If you’ve called a pest control company in Austin, “general pest control” is what they sold you. It’s the catchall service — the routine perimeter treatment, the interior baseboard spray, the spider knockdown, the wasp nest removal. Every licensed pest control company in Texas offers it. They are not all good at it.

The difference between competent and incompetent general pest control isn’t about the product they spray. Most professional-grade pyrethroids and the newer non-repellent classes (fipronil, indoxacarb) work fine in trained hands. The difference is everything else: the inspection that finds where pests are actually coming from, the exclusion work that keeps them out, the application technique that respects the half-life of the chemistry, and the willingness to come back when something doesn’t work.

What general pest control actually covers

In Texas, “general pest” under the Texas Department of Agriculture’s licensing categories includes the common household nuisance and structural pests: ants (carpenter, fire, sugar, crazy, acrobat), American and German cockroaches, spiders (including black widow and brown recluse), wasps and hornets, paper wasps, mud daubers, earwigs, crickets (including the seasonal cricket invasion central Texas gets in the fall), centipedes, millipedes, silverfish, pantry pests, and clothes moths. It does not include termites (separate category), mosquitoes (separate treatment), rodents (separate exclusion work), or bed bugs (separate, specialized treatment).

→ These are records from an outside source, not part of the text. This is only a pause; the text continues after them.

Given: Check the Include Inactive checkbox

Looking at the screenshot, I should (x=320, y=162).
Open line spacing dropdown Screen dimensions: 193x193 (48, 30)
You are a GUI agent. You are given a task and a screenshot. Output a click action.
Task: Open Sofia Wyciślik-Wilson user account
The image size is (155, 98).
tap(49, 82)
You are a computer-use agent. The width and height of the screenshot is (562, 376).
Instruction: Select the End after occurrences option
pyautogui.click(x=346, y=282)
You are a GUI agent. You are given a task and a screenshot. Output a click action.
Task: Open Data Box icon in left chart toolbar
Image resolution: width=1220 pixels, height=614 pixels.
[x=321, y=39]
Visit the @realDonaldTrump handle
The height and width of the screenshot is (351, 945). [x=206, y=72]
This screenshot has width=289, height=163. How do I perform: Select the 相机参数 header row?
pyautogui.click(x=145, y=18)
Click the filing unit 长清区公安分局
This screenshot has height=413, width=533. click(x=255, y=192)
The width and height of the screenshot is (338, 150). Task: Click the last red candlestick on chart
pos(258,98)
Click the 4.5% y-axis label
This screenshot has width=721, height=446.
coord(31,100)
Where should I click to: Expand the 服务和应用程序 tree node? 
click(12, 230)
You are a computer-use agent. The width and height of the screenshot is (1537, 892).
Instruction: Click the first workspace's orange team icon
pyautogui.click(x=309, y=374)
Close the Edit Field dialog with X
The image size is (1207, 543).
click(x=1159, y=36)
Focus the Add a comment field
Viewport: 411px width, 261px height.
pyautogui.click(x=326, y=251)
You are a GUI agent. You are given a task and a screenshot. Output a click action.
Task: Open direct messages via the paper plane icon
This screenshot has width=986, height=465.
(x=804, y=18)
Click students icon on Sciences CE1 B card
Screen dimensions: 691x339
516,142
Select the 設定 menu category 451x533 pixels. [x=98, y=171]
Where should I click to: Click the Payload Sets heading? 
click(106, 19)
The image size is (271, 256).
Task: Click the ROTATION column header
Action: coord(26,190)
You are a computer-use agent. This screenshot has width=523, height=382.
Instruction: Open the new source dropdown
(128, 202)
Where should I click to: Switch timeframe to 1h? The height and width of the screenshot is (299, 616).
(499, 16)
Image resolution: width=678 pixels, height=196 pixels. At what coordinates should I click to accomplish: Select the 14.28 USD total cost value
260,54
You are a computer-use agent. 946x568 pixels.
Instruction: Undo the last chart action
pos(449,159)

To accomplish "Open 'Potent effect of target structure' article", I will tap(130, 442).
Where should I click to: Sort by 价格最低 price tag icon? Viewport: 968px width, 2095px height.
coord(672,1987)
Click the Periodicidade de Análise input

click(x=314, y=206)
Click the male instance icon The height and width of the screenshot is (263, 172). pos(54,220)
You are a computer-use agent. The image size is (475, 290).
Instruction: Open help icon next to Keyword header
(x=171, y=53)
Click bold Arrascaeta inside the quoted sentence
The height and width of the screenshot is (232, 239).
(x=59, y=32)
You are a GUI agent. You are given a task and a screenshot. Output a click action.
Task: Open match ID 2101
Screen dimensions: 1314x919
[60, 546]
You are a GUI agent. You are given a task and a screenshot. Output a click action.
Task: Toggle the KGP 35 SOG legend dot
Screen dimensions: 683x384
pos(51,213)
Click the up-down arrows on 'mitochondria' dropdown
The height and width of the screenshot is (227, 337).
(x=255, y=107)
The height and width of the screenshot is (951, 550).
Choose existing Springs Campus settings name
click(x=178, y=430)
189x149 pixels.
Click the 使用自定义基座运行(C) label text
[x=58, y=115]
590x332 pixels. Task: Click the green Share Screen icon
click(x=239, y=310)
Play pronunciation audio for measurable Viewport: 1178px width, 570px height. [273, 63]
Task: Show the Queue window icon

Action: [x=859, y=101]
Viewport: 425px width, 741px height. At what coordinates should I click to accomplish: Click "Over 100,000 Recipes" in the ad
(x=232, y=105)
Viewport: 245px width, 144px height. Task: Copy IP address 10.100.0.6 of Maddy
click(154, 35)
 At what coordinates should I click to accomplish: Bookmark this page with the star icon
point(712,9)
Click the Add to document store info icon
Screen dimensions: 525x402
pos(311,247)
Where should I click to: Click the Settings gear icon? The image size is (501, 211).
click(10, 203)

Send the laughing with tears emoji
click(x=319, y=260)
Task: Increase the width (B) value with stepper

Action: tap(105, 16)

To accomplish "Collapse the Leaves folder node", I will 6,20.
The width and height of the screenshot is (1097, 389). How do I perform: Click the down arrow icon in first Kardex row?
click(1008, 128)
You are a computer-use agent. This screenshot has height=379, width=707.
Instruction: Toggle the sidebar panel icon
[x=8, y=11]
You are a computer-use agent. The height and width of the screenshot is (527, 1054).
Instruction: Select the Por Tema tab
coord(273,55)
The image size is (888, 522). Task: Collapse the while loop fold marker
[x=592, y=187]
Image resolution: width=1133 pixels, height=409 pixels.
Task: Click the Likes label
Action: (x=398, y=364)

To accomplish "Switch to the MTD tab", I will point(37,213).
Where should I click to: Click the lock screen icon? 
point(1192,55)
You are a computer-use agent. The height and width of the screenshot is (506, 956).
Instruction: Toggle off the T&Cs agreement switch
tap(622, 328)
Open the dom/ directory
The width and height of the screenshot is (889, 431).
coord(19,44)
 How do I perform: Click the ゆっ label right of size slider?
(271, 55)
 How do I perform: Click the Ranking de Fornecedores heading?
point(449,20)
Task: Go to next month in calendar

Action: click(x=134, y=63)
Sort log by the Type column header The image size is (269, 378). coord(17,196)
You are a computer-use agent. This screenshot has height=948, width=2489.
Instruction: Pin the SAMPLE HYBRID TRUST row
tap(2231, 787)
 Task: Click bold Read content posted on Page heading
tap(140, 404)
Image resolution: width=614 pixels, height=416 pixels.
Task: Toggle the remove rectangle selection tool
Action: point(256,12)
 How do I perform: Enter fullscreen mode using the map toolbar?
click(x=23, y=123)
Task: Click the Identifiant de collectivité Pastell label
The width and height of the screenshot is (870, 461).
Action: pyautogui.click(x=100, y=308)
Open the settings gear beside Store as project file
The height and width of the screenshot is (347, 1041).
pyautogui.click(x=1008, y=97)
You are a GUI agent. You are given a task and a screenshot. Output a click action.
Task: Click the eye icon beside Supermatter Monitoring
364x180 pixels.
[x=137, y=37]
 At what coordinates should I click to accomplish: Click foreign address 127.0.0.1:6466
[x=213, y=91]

Quarterly, monthly, or one-time?

Most Austin homeowners do quarterly service — four exterior treatments per year, with an interior treatment on the first visit and as-needed thereafter. Quarterly catches the seasonal pest pressure waves: spring scorpions, summer ants and wasps, fall crickets and rodents, winter spiders moving indoors for warmth.

Monthly service is overkill for most residential properties and worth it for restaurants, daycares, and a few commercial settings. One-time service handles a specific problem (a wasp nest, a cricket invasion) but does nothing for the underlying conditions that brought them. If you’re looking at long-term value, quarterly is the right answer for most homes.

What separates good from bad

The inspection. A good tech walks the perimeter on the first visit, looks at the foundation, the eaves, the soffits, the irrigation timing, the landscape pull-back, and the access points around the HVAC and utility penetrations. A bad tech sprays for fifteen minutes and leaves.

The non-chemical work. Pest control isn’t just chemistry. Exclusion (sealing entry points), habitat modification (moving woodpiles, fixing drainage, trimming foundation plants away from the house), and inspection-based treatment placement are what separate companies that solve problems from companies that paper over them.

The guarantee. A real guarantee means: if pests come back between scheduled treatments, the company comes back at no charge. A weak guarantee has conditions attached, exclusions for “weather events,” or fine print about non-target species. Read the contract.

The contract structure. Annual contracts with cancellation fees are the industry standard at the national chains. Service agreements without lock-in are the standard at the best regional companies. We strongly prefer the latter — if the service is good, you’ll stay. If it isn’t, you should be free to leave.

What you should pay

For an average single-family home in Austin (1,800–2,800 sq ft), quarterly general pest control should run $90–$140 per quarterly visit, with the initial treatment around $150–$250. Pricing scales with home size, lot size, and access difficulty (multi-story, sloped lots, complex landscaping). Premium pricing applies to homes over 4,000 sq ft, on large lots, or with significant landscaping.

If you’re being quoted more than $180 per quarterly visit for a standard home without specific complications, get a second quote. If you’re being quoted under $75 per visit, ask exactly what’s included — the price is usually too low to cover skilled labor.